Hardly surprisingly, the British judge who ordered Apple to post a statement on its website about its patent suit against Samsung has declared himself unsatisfied with the result.
He's ordered the company to rewrite the apology, making it a little less self-aggrandizing and a little more, well, apologetic.
After losing a High Court appeal a few weeks ago, Apple was ordered to publish a statement on its website making it clear that Samsung hadn't copied its designs.
It duly complied - but not quite in the way the judge had intended. Of the six paragraphs in the statement, two give the bare facts of the legal position.
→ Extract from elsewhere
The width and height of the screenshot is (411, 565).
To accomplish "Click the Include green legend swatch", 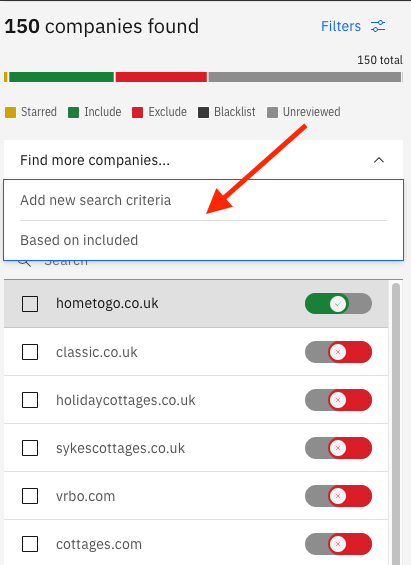I will click(73, 112).
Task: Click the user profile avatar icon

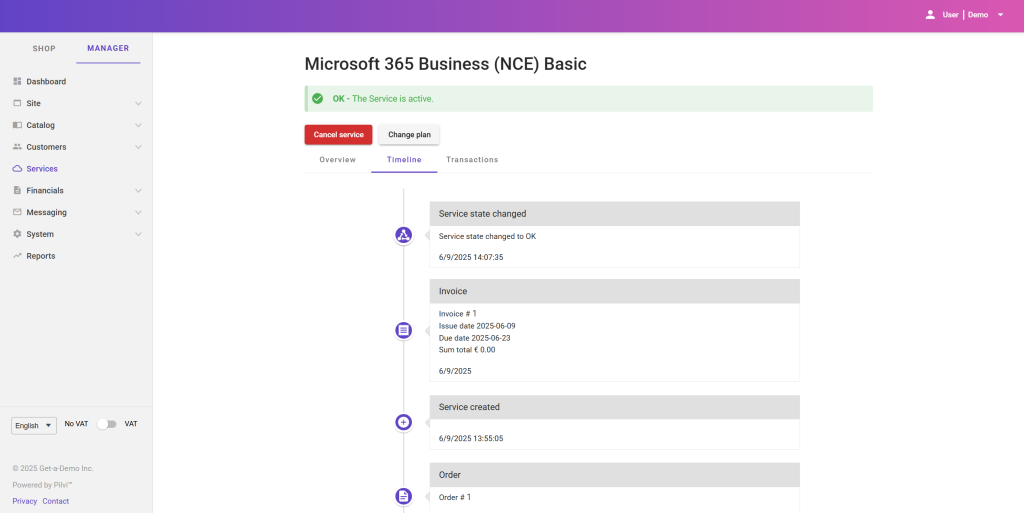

The final paragraph points out that other jurisdictions have come to the opposite conclusion, and implies that the judgement was wrong.
And the remainder of the statement consists of a lengthy quote from an earlier UK ruling in which High Court judge Colin Birss described the Samsung tablet as 'not as cool' as the iPad and explained his reasons.
Naturally, this hasn't gone down too well with Samsung - or, indeed, with appeal judge Sir Robin Jacob, who yesterday ordered the company to remove the statement and replace it with something less inflammatory. The message as it stands doesn't comply with his order, he says.
“I’m at a loss that a company such as Apple would do this,” Bloomberg quotes the judge as saying. “That is a plain breach of the order.”
Apple actually asked to be given 14 days to replace the statement, but the judge poured cold water in this idea, instead giving the company 48 hours. So far, nothing's changed.